■ EXERCISE DESCRIPTION
From the line with "You are a GUI" to the line with "The width and", retype every line exactly, including those two, and leave out the rest of the data below.

■ WORKING DATA
============================================================
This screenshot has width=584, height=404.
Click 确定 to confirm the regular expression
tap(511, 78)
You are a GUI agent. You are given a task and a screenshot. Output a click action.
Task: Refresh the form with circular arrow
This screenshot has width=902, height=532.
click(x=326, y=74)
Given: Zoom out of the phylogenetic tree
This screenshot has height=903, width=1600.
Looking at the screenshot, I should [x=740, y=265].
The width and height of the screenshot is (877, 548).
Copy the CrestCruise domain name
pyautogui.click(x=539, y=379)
============================================================
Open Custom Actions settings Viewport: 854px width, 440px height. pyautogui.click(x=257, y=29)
============================================================
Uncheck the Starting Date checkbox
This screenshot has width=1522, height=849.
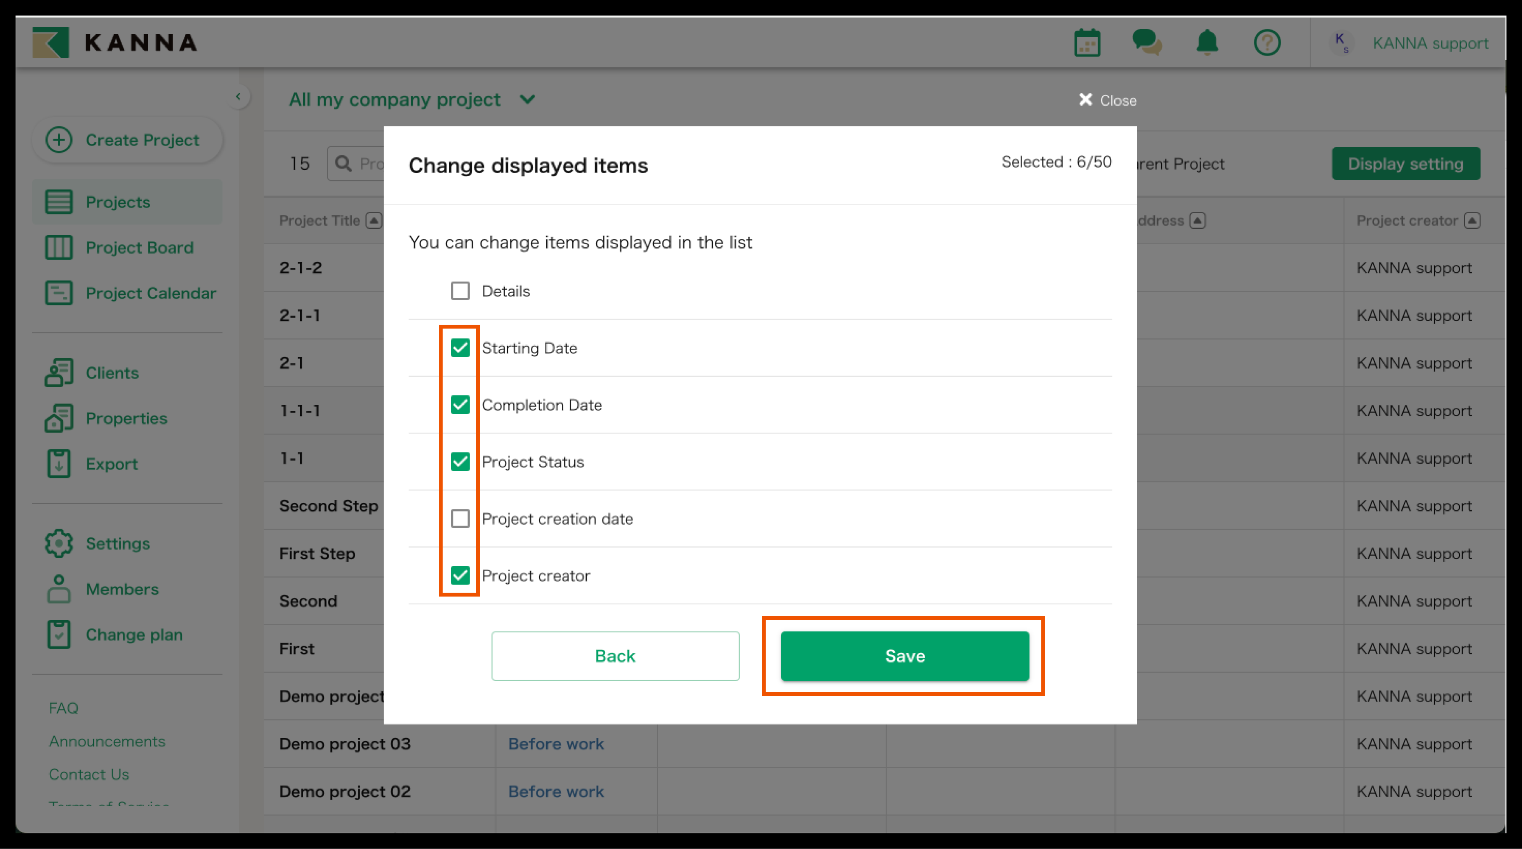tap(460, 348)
============================================================
■ RESPONSE FOR THIS EXERCISE
You are a GUI agent. You are given a task and a screenshot. Output a click action.
Task: Refresh the form with circular arrow
This screenshot has width=902, height=532.
click(x=326, y=74)
Given: Zoom out of the phylogenetic tree
This screenshot has height=903, width=1600.
Looking at the screenshot, I should [x=740, y=265].
The width and height of the screenshot is (877, 548).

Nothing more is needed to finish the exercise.